Shortly thereafter, the National Institutes of Health established the Recombinant DNA Advisory Committee to review and make recommendations on any research studies that involved using techniques like CRISPR on humans.
Although many scientists felt that taking a more conservative approach was important, it slowed progress. Meanwhile, researchers in China forged on.
In this latest advance, Dr. Lu and his team removed immune cells from a patient's blood. They used the CRISPR/Cas9 technique to disable a gene responsible for producing a protein, PD-1, that stops a cell from having an immune response. Cancer cells use the lack of an immune response to their advantage in order to grow and spread.
Lu and his team cultured cells with the modified genes in order to grow more and then injected them into the patient.
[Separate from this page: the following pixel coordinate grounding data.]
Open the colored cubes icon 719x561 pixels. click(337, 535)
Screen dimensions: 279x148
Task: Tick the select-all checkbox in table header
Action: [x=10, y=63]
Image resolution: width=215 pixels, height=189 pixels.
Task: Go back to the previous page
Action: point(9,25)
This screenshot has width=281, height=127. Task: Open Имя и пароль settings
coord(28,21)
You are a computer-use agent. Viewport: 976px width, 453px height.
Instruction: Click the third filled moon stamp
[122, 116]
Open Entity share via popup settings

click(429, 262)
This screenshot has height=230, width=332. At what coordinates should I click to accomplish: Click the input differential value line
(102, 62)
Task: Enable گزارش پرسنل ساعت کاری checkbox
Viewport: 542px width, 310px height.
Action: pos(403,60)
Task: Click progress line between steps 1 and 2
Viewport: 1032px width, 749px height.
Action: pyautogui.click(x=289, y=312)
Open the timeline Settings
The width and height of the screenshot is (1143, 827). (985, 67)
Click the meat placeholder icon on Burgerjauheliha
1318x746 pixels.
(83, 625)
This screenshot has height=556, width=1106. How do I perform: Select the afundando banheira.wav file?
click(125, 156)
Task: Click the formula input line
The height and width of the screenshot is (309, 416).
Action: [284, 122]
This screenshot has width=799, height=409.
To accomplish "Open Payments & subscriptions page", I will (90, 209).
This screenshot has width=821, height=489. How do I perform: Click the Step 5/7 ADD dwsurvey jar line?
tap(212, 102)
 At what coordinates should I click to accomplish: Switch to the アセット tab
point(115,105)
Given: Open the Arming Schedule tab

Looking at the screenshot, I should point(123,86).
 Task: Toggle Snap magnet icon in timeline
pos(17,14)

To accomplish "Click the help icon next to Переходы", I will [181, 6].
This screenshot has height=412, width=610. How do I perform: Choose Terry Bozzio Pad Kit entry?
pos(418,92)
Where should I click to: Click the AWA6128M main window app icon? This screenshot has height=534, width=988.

The hope is that without the ability to produce a protein that stops an immune response, the cells could launch an effective attack against the cancer.
This is the first time that genes edited with the CRISPR/Cas9 technique have been injected into a human. Researchers in the United States want to be next.
"I think this is going to trigger 'Sputnik 2.0', a biomedical duel on progress between China and the United States, which is important since competition usually improves the end product," Carl June, who specializes in immunotherapy at the University of Pennsylvania in Philadelphia and led one of the earlier studies, told Nature.
At the moment, the only clinical study in the United States to get the green light from the Recombinant DNA Advisory Committee is one built around research developed in June's lab at UPenn. June and his colleagues used CRISPR/Cas-9 to genetically modify immune cells, known as T cells, to treat leukemia and other cancers.
Although the research team received approval in June, 2016, they also need approval from their own institutions as well as from the U.S. Food and Drug Administration.
In China, Lu says that his team is monitoring the cancer patient, who is scheduled for a second injection. Ten other patients are scheduled to also receive similar treatments.
Whether it works or not is still up in the air.